- Genre: Drama
- Based on: Play by Douglas Stewart
- Written by: Douglas Stewart
- Directed by: William Sterling
- Music by: Robert Hughes
- Country of origin: Australia
- Original language: English

Production
- Producer: William Sterling
- Cinematography: Les Handy
- Running time: 75 minutes
- Production company: ABC

Original release
- Network: GTV-9
- Release: 21 October 1959

= Ned Kelly (television play) =

Ned Kelly is a 1959 Australian television play adapted from the radio play of the same name.

It focused on two main events – the robbery at Jerilderie and the siege at the Glenrowan Hotel.

It was different from a later TV play about Ned Kelly, Ballad for One Gun.

==Premise==
Ned Kelly and his gang hold up the hotel at Jerilderie. They retreat to a hideout where they are visited by "The Roo". They realise they have been betrayed by Aaron Sherritt and arrange for him to be shot. They then take over the hotel at Glenrowan.

==Cast==
- Ken Goodlet as Ned Kelly
- John Godfrey as Steve Hart
- Alan Hopgood as Dan Kelly
- Syd Conabere as Joe Byrne
- Betty Phillips as "The Roo", Ned Kelly's girlfriend
- Betty Kauffman as Mrs Skerritt
- Roland Redshaw

==Production==
Stewart said one of the play's themes was "the conflict between the over-civilised man and the outlaw and the necessity for a balance between the two attitudes to life. Part of the spirit that was in the celebrated bushranger is still in the Australian character - the deep desire for freedom and impatience with authority."

In July 1959 it was announced the production would be filmed at ABC's Melbourne studios at Ripponlea, with the scene of Kelly's capture shot on location at Glenrowan.

In early August Sterling and a crew did an initial reconnaissance of the Glenrowan area. A unit went out to Glenrowan in late August for three days of filming. A historic building outside the town, the building originally occupied by Constable Bracken, was dressed up to look like the Royal Hotel in Jerilderie. There was also filming at the Strathbogie Ranges and Beaconsfield. William Sterling said this footage could not be duplicated anywhere else in Victoria. Cameraman Les Hendy used an 18-foot hydraulic crane to film at Beaconsfield. Scenes were also shot at Guy's Hill.
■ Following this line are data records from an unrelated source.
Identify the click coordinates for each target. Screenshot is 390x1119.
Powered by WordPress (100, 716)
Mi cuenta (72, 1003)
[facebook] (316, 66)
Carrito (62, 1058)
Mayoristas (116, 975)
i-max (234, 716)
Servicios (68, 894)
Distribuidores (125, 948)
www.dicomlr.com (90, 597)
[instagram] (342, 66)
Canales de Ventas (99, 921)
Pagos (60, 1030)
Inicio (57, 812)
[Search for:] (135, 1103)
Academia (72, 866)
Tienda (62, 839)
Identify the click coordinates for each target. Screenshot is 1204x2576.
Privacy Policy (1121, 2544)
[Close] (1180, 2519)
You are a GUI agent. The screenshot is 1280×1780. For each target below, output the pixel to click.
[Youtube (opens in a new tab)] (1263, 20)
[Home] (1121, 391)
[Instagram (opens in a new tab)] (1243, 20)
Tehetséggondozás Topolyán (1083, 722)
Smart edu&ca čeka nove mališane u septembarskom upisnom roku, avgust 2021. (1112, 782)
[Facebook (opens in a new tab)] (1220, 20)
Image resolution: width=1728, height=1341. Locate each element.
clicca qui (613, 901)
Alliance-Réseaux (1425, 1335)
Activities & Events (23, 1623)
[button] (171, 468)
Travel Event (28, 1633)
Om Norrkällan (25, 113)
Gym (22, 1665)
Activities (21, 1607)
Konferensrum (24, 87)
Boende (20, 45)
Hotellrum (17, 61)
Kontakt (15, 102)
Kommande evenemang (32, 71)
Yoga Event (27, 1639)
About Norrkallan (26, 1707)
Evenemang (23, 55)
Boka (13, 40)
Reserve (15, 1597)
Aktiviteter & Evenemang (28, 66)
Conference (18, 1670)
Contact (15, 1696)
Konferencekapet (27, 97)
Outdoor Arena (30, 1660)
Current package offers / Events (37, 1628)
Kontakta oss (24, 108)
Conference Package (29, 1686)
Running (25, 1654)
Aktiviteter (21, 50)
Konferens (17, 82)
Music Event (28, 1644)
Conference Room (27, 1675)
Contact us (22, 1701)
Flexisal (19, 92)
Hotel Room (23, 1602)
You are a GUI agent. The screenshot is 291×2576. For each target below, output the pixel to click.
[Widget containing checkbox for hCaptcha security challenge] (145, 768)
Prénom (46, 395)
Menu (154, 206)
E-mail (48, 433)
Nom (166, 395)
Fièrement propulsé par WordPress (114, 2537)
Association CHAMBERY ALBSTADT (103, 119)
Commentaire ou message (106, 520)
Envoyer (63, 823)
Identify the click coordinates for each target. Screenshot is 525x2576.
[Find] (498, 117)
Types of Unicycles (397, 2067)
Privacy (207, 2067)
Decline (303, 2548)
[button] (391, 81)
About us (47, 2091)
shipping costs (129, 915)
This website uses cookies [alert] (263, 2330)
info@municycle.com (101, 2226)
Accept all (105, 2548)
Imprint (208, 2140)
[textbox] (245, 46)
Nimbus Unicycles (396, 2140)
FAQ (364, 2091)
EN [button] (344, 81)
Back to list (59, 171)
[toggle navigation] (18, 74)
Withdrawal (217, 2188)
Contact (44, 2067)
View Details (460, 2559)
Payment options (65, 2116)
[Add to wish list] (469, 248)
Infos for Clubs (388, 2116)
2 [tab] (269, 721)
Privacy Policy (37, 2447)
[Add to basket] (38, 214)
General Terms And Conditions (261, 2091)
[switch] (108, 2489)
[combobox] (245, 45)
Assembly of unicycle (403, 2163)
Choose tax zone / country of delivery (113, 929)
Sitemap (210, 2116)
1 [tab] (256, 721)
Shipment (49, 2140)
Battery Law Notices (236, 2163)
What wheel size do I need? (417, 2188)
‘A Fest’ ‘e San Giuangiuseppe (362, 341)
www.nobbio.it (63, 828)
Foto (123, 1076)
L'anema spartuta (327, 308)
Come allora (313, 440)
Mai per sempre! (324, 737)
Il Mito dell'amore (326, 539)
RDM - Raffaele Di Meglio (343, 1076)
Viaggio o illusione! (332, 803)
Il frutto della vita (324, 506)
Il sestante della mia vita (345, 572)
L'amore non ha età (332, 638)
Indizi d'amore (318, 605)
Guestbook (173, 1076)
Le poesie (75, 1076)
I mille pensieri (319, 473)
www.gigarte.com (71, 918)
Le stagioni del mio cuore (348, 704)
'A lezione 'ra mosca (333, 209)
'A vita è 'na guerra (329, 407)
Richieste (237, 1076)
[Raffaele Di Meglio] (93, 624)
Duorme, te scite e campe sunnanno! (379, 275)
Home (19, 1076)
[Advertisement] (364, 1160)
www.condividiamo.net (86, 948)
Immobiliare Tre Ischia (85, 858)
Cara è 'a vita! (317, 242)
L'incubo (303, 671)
Robert Hughes wrote the music score, which also included bush songs from the Kelly years. Les Hendy was cameraman, Harold Fletcher did props, Brian Faull was location manager and Audrey Rogers script assistant.

==Release==
Ned Kelly aired on 21 October 1959 in Melbourne on GTV-9 and on 26 January 1960 in Sydney.

==Reception==
The TV critic from the Sydney Morning Herald thought the production "did a disservice to Douglas Stewart's richly poetic and deeply probing play" in the adaptation "which, with the real meat of the play removed, dealt with very little except its bare skeleton." He complained several important speeches were removed and "the play lost its proper perspective" and that William Sterling's direction, "after a promising beginning, failed to bring off a number of all too tricky camera effects."

The critic for The Age felt the program was too influenced by American Western TV shows although adding "there were many praiseworthy features about this production" saying "the outdoor scenes were excellently filmed and the film was blended with the studio presentations more effectively than any 'live' drama I have previously seen... The female characters... were very impressive... it was an interesting and rewarding experiment and I for one would enjoy watching it again." The review prompted a reply from William Sterling where he argued "let's go our own way in television and receive constructive criticism or praise for what we attempt to do for our own history and let us not perpetuate the purely imaginary and stereotyped methods of the average Hollywood television film."